High-Rise wants to showcase to us how quickly society breaks down, and take a gander at precisely why.
I personally think that's a bit of a simplification, or, if it's accurate to the film, it is a little inaccurate to the novel and Ballard overall. I'd say environment is a huge thing for him, and it's what distinguishes The Drowned World, The Crystal World, and High-Rise.
In the book, at least, I felt that it was explicitly looking at what man-made environments do to our psyche. We are always shaped by our environment, but that shaping is then reshaped consciously and unconsciously, and it's that paradigm which High-Rise is most compelled to peer at. The high-rise itself is very often described as a natural phenomena, e.g. the exterior of the building as a cliff face - man responding to nature, mimicking it because it's all we know, but then that mimicry distorting when it becomes 'ours'/artificial.
If you'll forgive a favourite [non-spoilery] passage from the book:
Laing leaned against the parapet, shivering pleasantly in his sports clothes. He shielded his eyes from the strong air currents that rose off the face of the high-rise. The cluster of auditorium roofs, curving roadway embankments and rectilinear curtain walling formed an intriguing medley of geometries - less a habitable architecture, he reflected, than the unconscious diagram of a mysterious psychic event.
I've not seen the film yet, btw, and I'll probably have to wait for its home release. I was always a little nervy about any adaptation, though, because I just don't see how you can suitably replicate precisely how Ballard went about it. There are quintessential techniques used which can't really be approximated in a film, simply put; if a character in a book walks into a room, we only learn about the room and what's in it, and how it 'feels' courtesy of what the author chooses to tell us. In a film, we see a character walk into a room and the reality of the room is evident.
Cinema is, generally, too often an overly reliable narrator.

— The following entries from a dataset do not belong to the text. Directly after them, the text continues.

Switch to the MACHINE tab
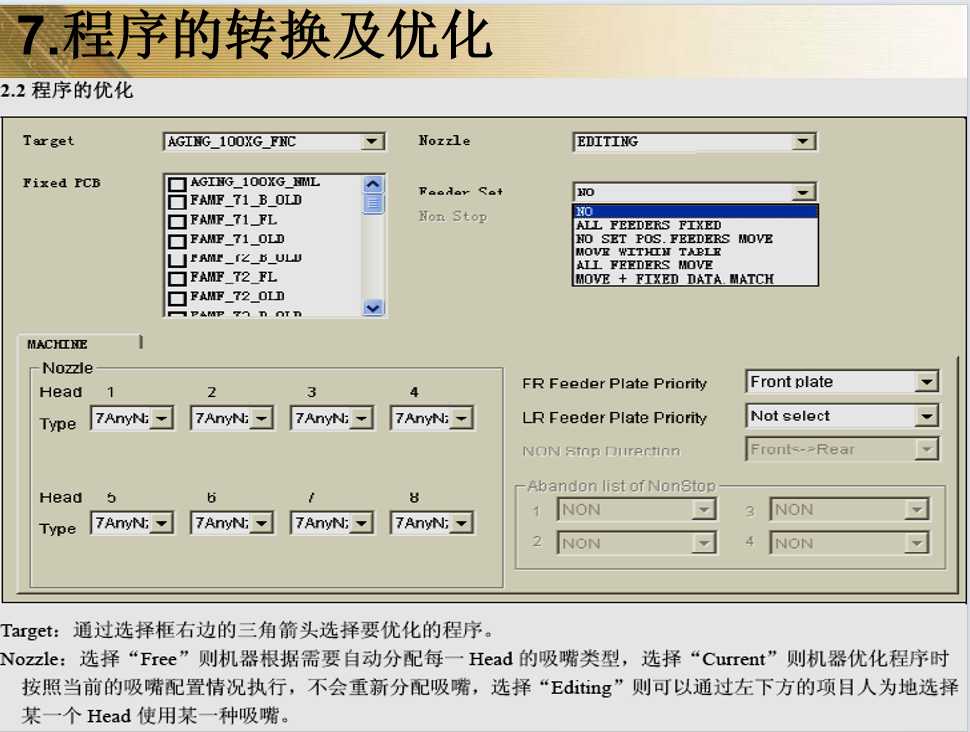Viewport: 970px width, 732px height. (58, 344)
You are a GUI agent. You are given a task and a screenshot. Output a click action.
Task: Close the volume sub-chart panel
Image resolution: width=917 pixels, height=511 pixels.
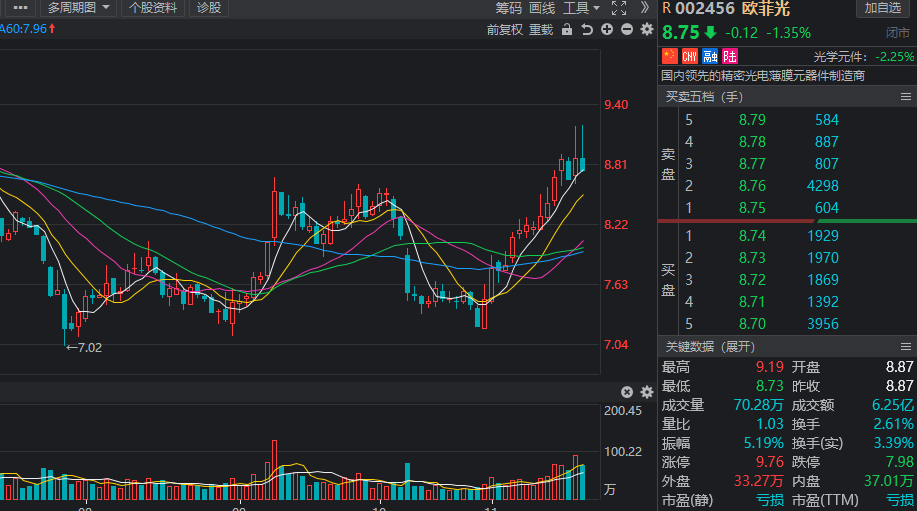[627, 392]
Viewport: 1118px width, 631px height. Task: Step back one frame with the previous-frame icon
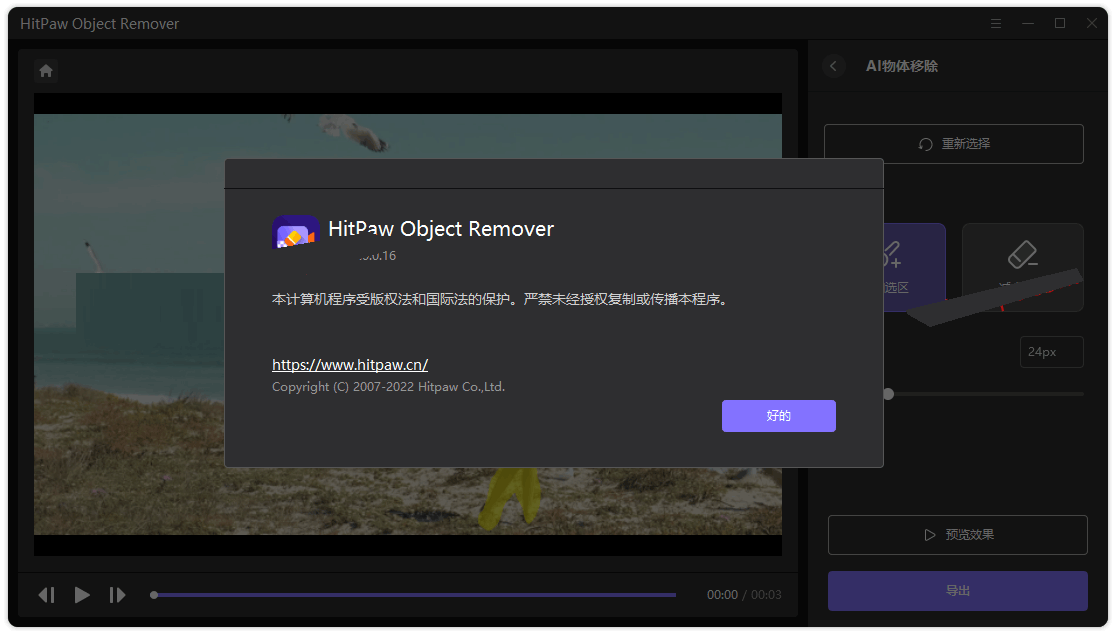47,594
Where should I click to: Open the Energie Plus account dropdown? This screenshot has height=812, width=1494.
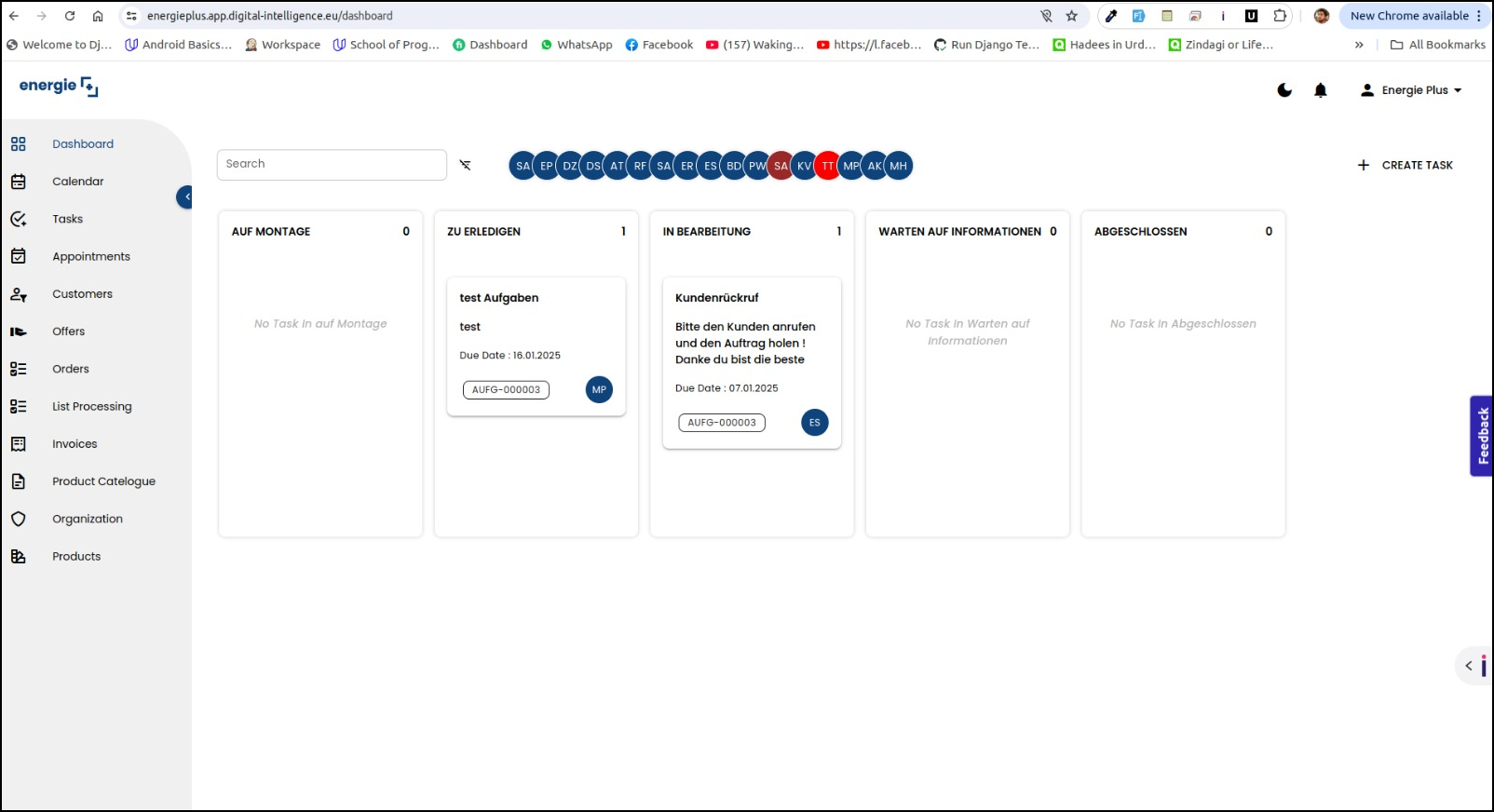[x=1411, y=90]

On page, High-Rise's true horror barely shows itself until the end, by which time the reader - just like the characters - has been acclimitsed to the mundane normality of it all; we don't really react, because the characters don't. In a film, how can we not see the reality of the escalation? Without very careful filmmaking, the surreal, dislocated psychological horror/non-horror is surely easily undermined.
If High-Rise does have a problem, it's a lack of characters who are in any way relatable.
Well that, at least, is accurate to all the books I've read of his so far (Hello America's up next). I've never read the novel of Crash because I love Cronenberg's film too much, but dispassionate and dislocated characters who aren't really supposed to be identified with - at least in conventional ways - seems to be a running theme.
Going off the rather nifty trailers alone, I'd say Tom Hiddleston's note-perfect for a Ballard lead, so I'm looking forward to his performance.